Return an exact copy of the data, starting at its first line and ending at the line that contains "Task: Open the hamburger menu", minus any pictures.

▸ **Supplied records**
###
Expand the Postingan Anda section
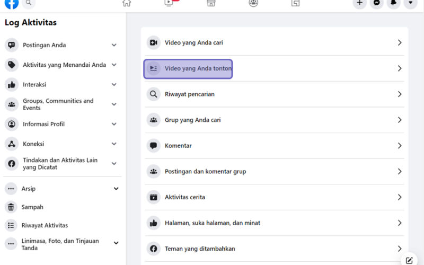 click(x=62, y=45)
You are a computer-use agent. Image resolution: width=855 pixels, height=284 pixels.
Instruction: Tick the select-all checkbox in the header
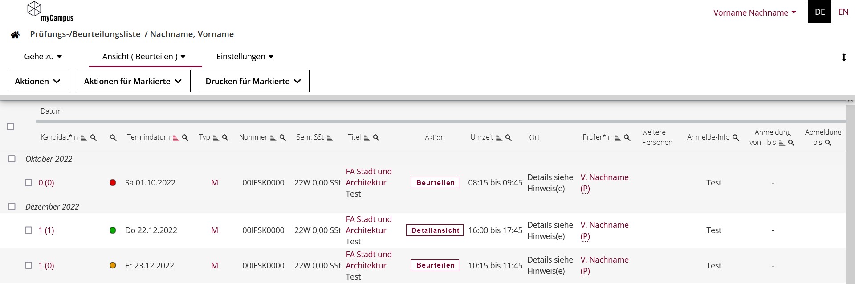[11, 127]
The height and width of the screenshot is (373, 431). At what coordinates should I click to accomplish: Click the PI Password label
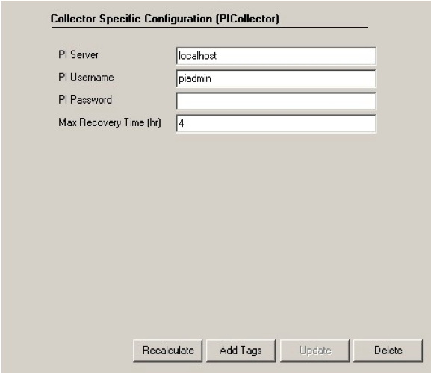click(85, 100)
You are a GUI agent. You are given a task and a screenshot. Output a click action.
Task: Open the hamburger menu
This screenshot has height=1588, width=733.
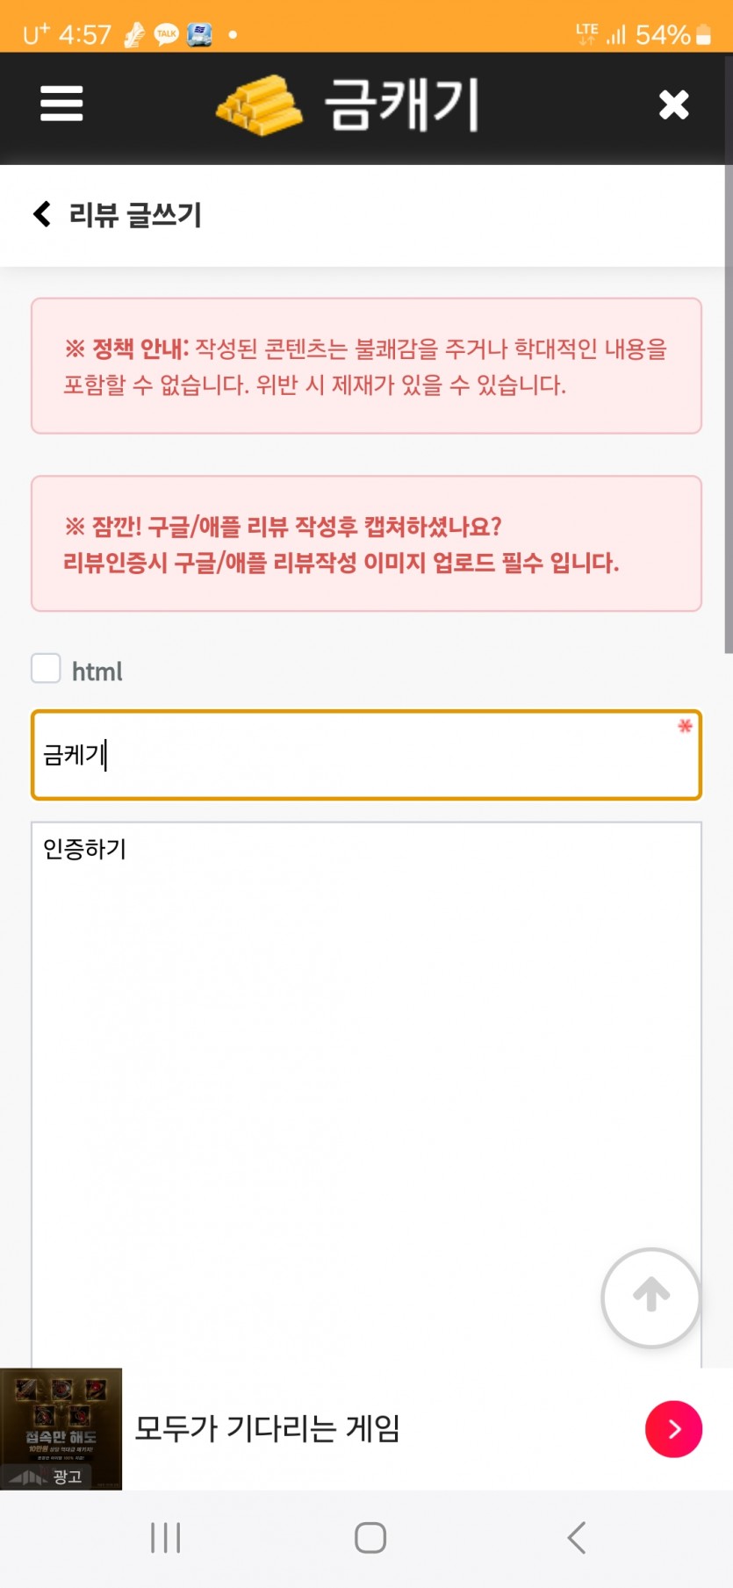coord(61,104)
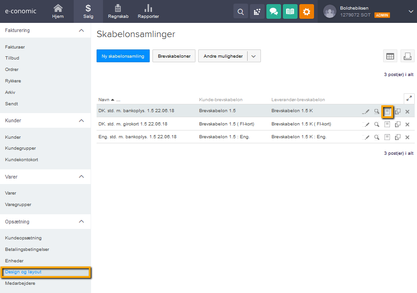Open the Andre muligheder dropdown arrow
The height and width of the screenshot is (293, 417).
(254, 56)
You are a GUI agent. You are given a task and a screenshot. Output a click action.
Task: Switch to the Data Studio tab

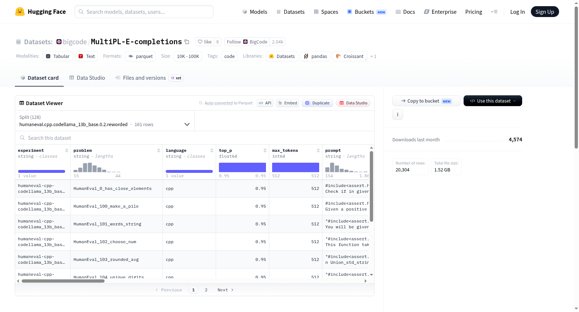click(87, 78)
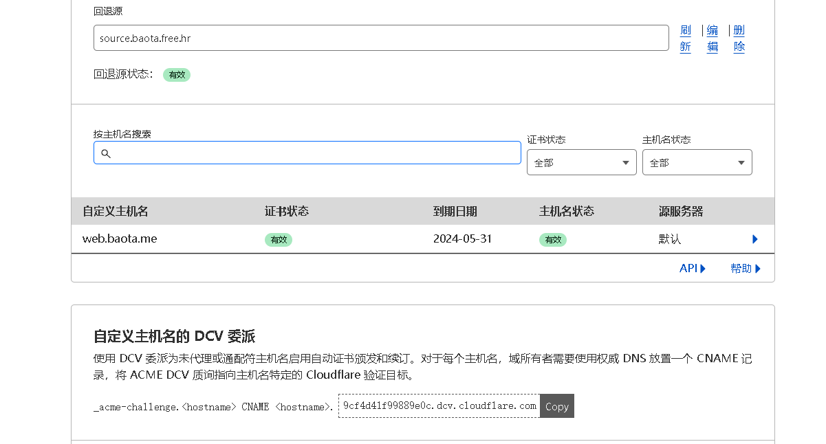Click the 刷新 link for the fallback origin
826x444 pixels.
point(685,38)
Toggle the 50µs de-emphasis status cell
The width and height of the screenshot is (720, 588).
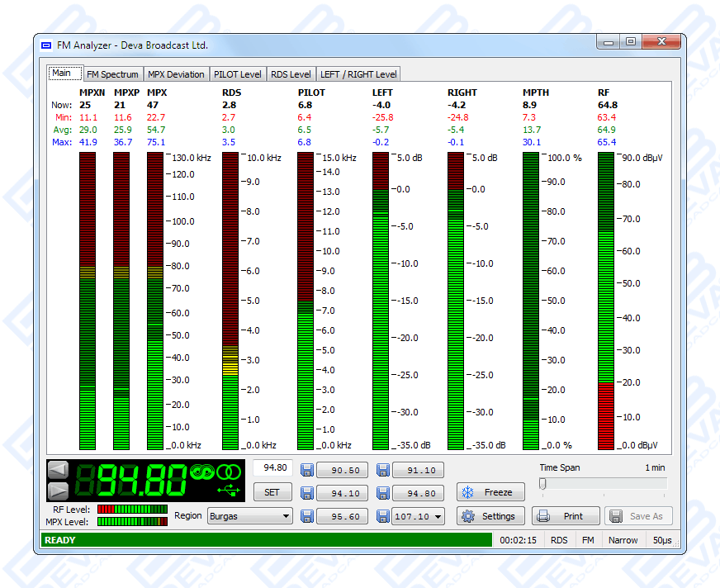pyautogui.click(x=662, y=540)

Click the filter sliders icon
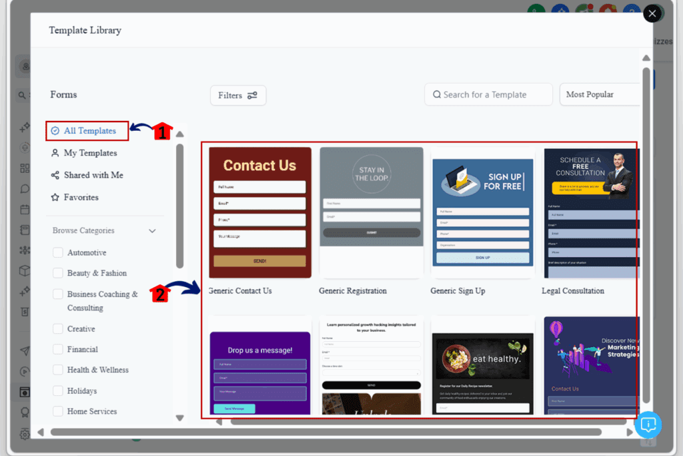tap(252, 95)
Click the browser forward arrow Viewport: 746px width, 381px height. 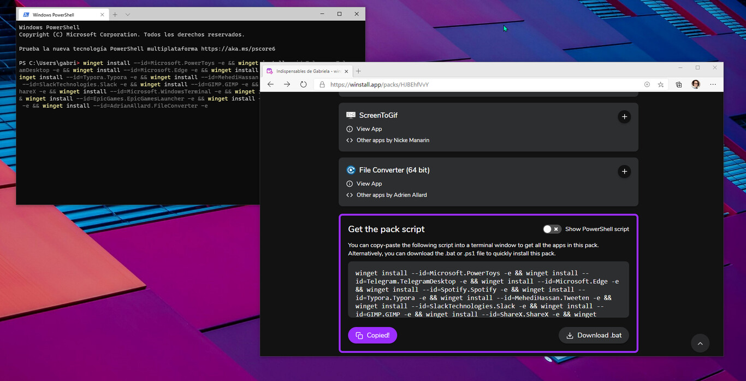(287, 84)
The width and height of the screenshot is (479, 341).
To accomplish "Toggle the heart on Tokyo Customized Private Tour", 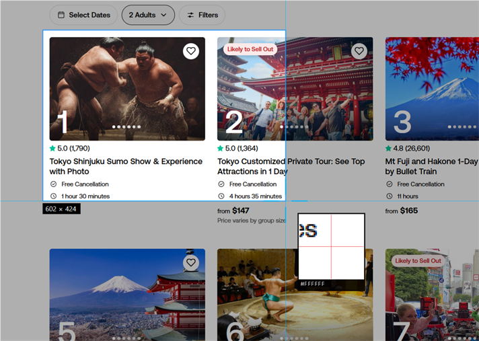I will click(x=359, y=51).
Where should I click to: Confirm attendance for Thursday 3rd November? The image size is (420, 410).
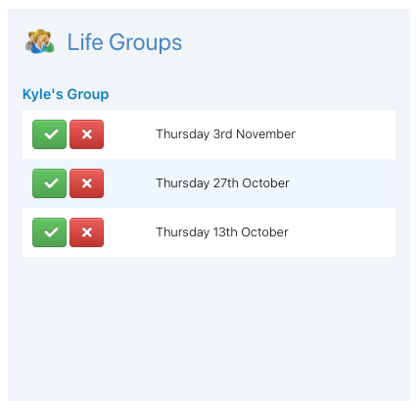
###
▸ **Answer to this exercise**
Expand the Postingan Anda section
 click(x=62, y=45)
You are a computer-use agent. Image resolution: width=855 pixels, height=284 pixels.
Instruction: Tick the select-all checkbox in the header
[11, 127]
The height and width of the screenshot is (373, 431). At what coordinates should I click to accomplish: Click the PI Password label
click(85, 100)
You are a GUI agent. You are given a task and a screenshot. Output a click action.
Task: Open the hamburger menu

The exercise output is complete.